Morris Weinstein leased the store in 1934, operating it under the Koch name. Shortly before the renovated store opened on June 14, Weinstein announced "a third of his clerical staff will be colored," the New York Age reported. That decision came just as a new wave of picketing and boycotts targeting white-owned businesses on West 125th Street that did not employ Black staff began. Sufi Abdul Hamid and members of his Negro Industrial and Clerical Alliance had begun picketing the Woolworths 5c & 10c store a block west at 210 West 125th Street in mid-May, 1934, making their way on to the pages of the New York Amsterdam News when prominent clergyman Rev. Adam Clayton Powell, Jr. was photographed after he joined them two weeks later. Hamid's radicalism prompted an alliance of social and political organizations, fraternal lodges and churches to come together in the Citizens League for Fair Play (CLFP), first targeting Blumstein's Department store with a boycott and picket campaign. Against that backdrop, the New York Age, a staunch proponent of the CLFP, reported Weinstein's decision to hire Black staff as a result of "admitting the justice of the Negro's demand that employment be given qualified Negroes in Harlem stores where the majority of the trade is colored." West Indian writer and social commentator Claude McKay presented Weinstein as motivated more by self-interest, that "the employment of colored clerks might effect not only better relations between white employers and colored consumers, but also bugger business."  McKay added the rumor, "never admitted by either side," that Weinstein struck "a secret agreement that the Negro Industrial and Clerical Alliance should boost [Koch's Department store] among the people of Harlem." The New York Age claimed the role of selecting staff for the organizations it supported. One New York Age story, refuting attacks on the tactics of the CLFP by William H. Davies, identified Miller of the African Patriotic League as "the man chosen to select the Negro personell [sic] of Koch's." That organization took a leading role in organizing the pickets for the CLFP campaign. A week later, Vere Johns, a columnist for the New York Age, claimed Rev. Johnson, the leader of the CLFP, and the African Vanguard, helped choose the staff.

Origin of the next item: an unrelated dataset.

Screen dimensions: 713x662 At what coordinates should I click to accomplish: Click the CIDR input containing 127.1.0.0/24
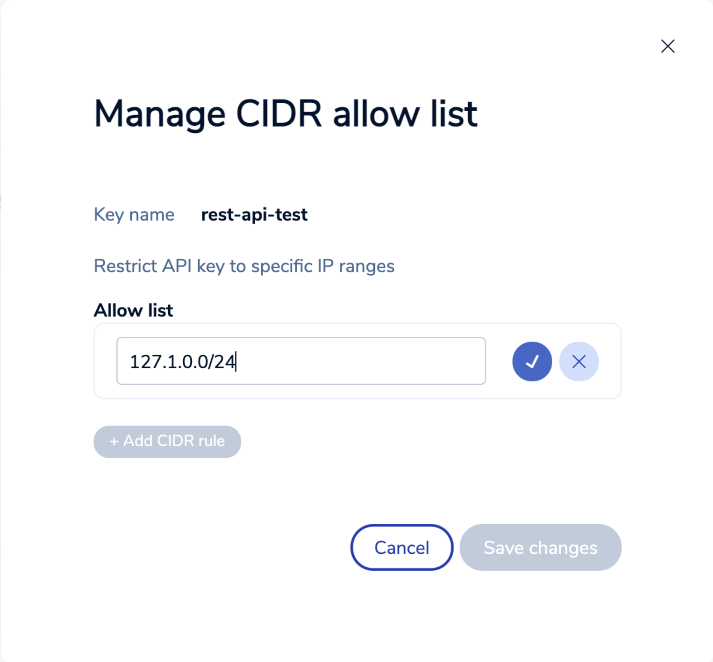click(x=301, y=361)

After Blumstein agreed to hire Black staff in August 1934, Weinstein more prominently promoted the Black staff of Koch's store. Where the first advertisements for Weinstein's store somewhat generically announced that it was a "New Store; New Deal, New People; New Policy, The Store With a Heart," an August advertisement more directly addressed how different its staffing was to its neighbors on 125th Street, with a banner that read "We Lead For Fair Play! Let Others Follow! There is No Distinction of Race, Creed or Color at H. C. F. Koch & Co." That same month Weinstein told the New York Amsterdam News that the store had fifty-seven Black sales girls, stock men, porters and elevator men in a staff of 125 employees, at least four or five times the proportion of Black employees as any other business on 125th Street that spoke to the reporter. Among the more prominent activities Weinstein undertook to further expand his appeal to Black shoppers was a "Three Day Scottsboro Rally" in November 1934, with a percentage of the sales receipts donated to the defense of the Scottsboro Boys.

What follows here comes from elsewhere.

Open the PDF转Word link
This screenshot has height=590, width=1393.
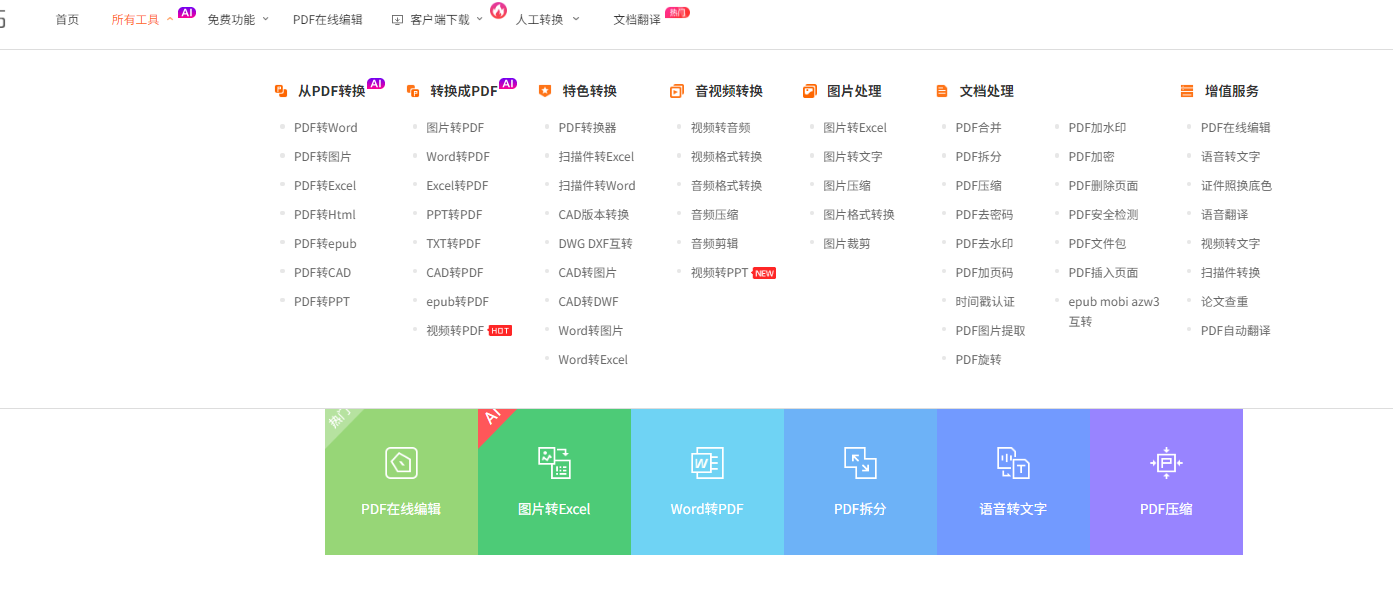click(x=325, y=128)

In 1937 Koch's store was sold to Samuel Kanter, who reopened it "redecorated, renovated and modernized" in April 1937 as Kanter's Department Store, a promotional story in New York Amsterdam News reported. He expected "to create more and better jobs for the people in the community," Kanter told the newspaper, going on to say "at the present time, I am in favor of employing at least twenty-five percent Negro help, perhaps more." The store does not appear to have promoted its Black staff to the same extent Weinstein had, as when a new wave of protests began in 1938, a spokesman contacted the New York Amsterdam News "seeking to clarify any mis-apprehension as to the number of Negro employees in their store." The list provided to the newspaper identified nearly thirty Black staff, "most of whom were employed in the same capacities as others." It is Kanter's Department store that was photographed by the Tax Department between 1939 and 1941.